Luno, the global crypto currency trading platform founded by four South Africans, is retrenching 35% of its staff across all the regions in which it operates.
The crypto platform informed staff in January of the looming redundancies, which come amid general volatility in financial markets and a crypto winter sparked by a series of negative events in the digital token sector. The crypto sector saw a slew of scandals in 2022 ranging from the collapse of the Luna crypto network in May to the bankruptcy and downfall of crypto exchange FTX in November, which sent the price of digital assets into a downward spiral.
“Depending on the outcome of the formal retrenchment process Luno will have a staff complement of around 700 globally [after the retrenchments],” Christo de Wit, Luno SA country manager, told Business Day. “We are not able to confirm the final number at this stage or the impact per country. We have been working on this singular round of layoffs since January 25 and the process will be concluded shortly.”

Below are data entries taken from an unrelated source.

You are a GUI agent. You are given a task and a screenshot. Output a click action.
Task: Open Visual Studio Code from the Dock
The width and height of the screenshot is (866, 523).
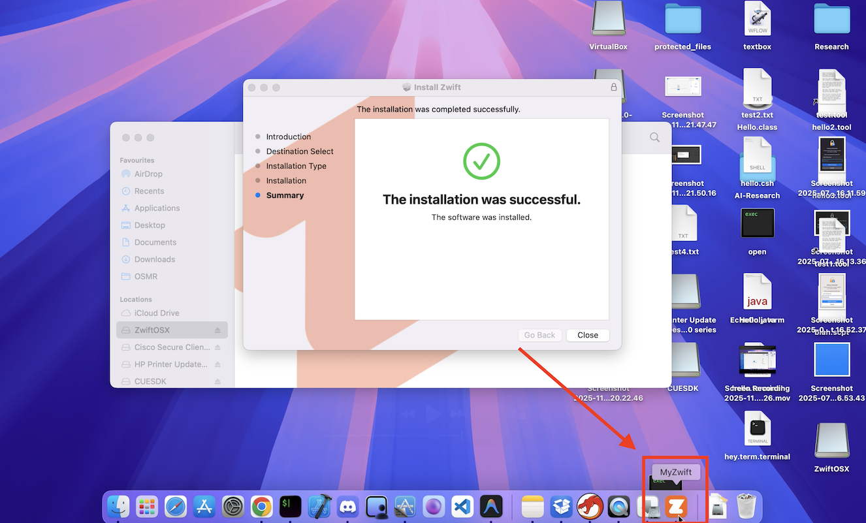[462, 507]
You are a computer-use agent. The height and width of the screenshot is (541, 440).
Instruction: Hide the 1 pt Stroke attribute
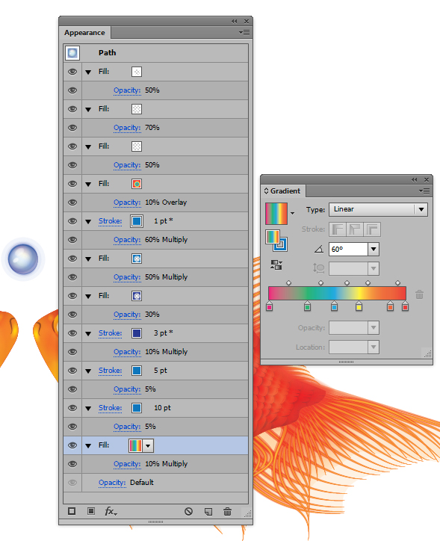pos(72,221)
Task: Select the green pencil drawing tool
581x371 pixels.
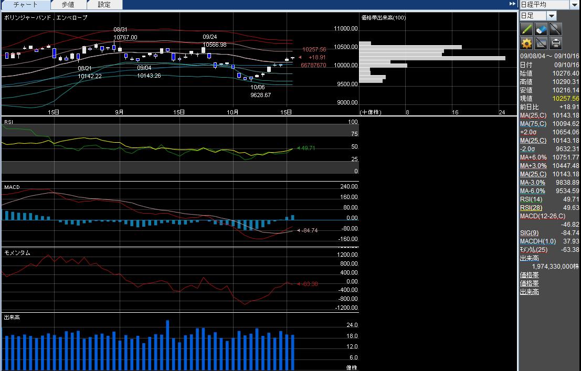Action: pos(526,29)
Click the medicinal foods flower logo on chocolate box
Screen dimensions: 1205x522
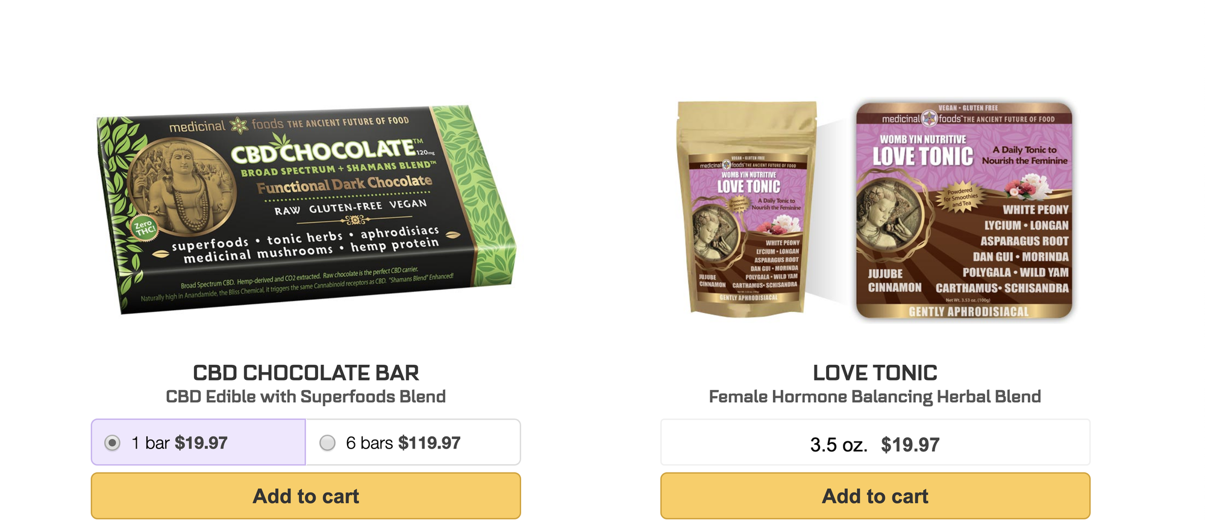click(239, 125)
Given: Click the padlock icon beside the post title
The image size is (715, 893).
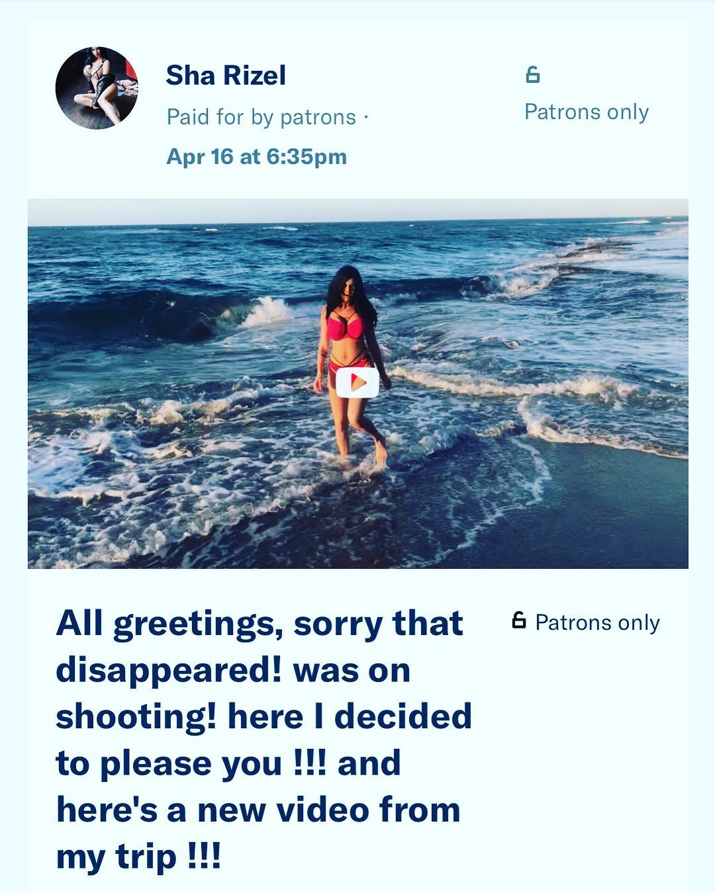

Luno was founded by South Africans Marcus Swanepoel, Timothy Stranex, Carel van Wyk and Francois Paul, was incorporated in Singapore in 2012 before being officially launched the following year. It now has offices in London, Cape Town, Johannesburg, Singapore, Sydney, Lagos, Jakarta, Kuala Lumpur and Stamford in the US, catering to more than 9-million users worldwide.
However, parent company Digital Currency Group (DCG), which acquired Luno in 2020 from investors that included Naspers and Rand Merchant Investment (RMI), has found itself at the centre of a negative crypto storm recently.
DCG, the world’s largest blockchain investor, suffered a $1.1bn loss last year after crypto prices plunged and the lending arm of one of its investee companies, Genesis Global Capital, froze customer accounts in November, and then filed for bankruptcy protection in January.
De Wit said 2022 has been an “incredibly tough year” across the broader tech industry while the crypto industry had also suffered a series of negative shocks. That resulted in what he called “a significantly more constrained funding environment”, meaning long-term investors were more reluctant to disburse capital.
On the operational side, the crypto sector had also been hurt by negative market sentiment that had curbed growth and revenue.
“While we anticipated a downturn and proactively planned ahead with a business and funding model that can be resilient to some of these factors, the sheer scale and speed of all of this happening, and all at the same time, put significant strain on our original plan,” said De Wit. “Decreasing employee headcount in all of our markets was needed to be set up for success going forward.”
De Wit said the retrenchments won’t impact Luno’s customers or operations as depositor funds are held independently of DCG and are accessible at any time.
“Irrespective of how Luno as a business is funded, customer funds are always segregated from corporate funds,” he said. “Luno’s published proof of reserves verification confirms that we hold all customer cryptocurrency on a 1:1 basis.”